▸ Directions for this task:
After locating the line that contains "Task: Follow the" in the records below, write out exactly that line and each line after it through the one that contains "Image resolution: width=441", and nothing else.

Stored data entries
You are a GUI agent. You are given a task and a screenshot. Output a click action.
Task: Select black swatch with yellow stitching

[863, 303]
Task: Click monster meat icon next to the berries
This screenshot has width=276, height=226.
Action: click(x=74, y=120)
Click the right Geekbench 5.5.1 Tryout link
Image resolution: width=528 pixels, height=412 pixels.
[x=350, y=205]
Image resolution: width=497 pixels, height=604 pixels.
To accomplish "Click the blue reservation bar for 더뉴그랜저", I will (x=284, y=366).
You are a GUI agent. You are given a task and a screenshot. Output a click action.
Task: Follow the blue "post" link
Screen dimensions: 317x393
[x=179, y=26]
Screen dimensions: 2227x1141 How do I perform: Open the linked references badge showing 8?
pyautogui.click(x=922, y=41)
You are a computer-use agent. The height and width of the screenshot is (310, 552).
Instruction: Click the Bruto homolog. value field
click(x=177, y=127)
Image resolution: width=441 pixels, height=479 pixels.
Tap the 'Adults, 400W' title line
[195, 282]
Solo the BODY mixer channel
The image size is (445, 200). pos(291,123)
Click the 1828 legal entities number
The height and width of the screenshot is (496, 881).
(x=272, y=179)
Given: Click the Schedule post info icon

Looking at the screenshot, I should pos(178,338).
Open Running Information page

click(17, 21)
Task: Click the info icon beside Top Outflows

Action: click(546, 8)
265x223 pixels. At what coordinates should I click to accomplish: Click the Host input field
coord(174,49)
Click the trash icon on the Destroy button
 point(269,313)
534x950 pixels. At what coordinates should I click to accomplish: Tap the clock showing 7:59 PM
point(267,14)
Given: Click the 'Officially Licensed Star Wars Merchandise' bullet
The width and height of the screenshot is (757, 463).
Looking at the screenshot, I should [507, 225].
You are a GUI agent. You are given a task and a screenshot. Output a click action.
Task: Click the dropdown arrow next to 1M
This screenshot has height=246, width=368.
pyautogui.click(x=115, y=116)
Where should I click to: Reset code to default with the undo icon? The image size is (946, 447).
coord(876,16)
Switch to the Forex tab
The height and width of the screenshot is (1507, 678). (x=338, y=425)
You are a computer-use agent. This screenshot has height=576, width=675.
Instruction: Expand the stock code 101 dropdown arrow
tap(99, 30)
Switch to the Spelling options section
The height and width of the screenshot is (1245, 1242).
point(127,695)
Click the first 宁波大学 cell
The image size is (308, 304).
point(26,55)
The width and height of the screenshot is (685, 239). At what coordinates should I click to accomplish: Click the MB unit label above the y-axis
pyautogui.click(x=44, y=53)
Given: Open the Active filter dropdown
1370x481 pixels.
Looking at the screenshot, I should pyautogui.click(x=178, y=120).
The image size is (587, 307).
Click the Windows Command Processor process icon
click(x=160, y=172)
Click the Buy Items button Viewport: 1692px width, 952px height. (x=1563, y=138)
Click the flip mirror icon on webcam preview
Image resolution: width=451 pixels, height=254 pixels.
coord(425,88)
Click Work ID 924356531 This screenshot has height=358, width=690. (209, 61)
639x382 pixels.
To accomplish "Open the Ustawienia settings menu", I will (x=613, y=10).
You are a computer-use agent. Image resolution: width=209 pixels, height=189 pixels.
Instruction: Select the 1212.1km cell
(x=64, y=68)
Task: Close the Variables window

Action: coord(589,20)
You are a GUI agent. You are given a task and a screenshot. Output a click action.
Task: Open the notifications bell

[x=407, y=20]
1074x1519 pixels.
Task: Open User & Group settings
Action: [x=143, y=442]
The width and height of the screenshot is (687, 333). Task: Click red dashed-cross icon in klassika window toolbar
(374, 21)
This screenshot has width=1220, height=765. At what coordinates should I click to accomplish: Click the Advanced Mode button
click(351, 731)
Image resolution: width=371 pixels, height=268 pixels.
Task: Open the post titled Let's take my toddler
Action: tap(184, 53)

▸ Answer to this problem:
Task: Follow the blue "post" link
Screen dimensions: 317x393
[x=179, y=26]
Screen dimensions: 2227x1141 How do I perform: Open the linked references badge showing 8?
pyautogui.click(x=922, y=41)
You are a computer-use agent. The height and width of the screenshot is (310, 552).
Instruction: Click the Bruto homolog. value field
click(x=177, y=127)
Image resolution: width=441 pixels, height=479 pixels.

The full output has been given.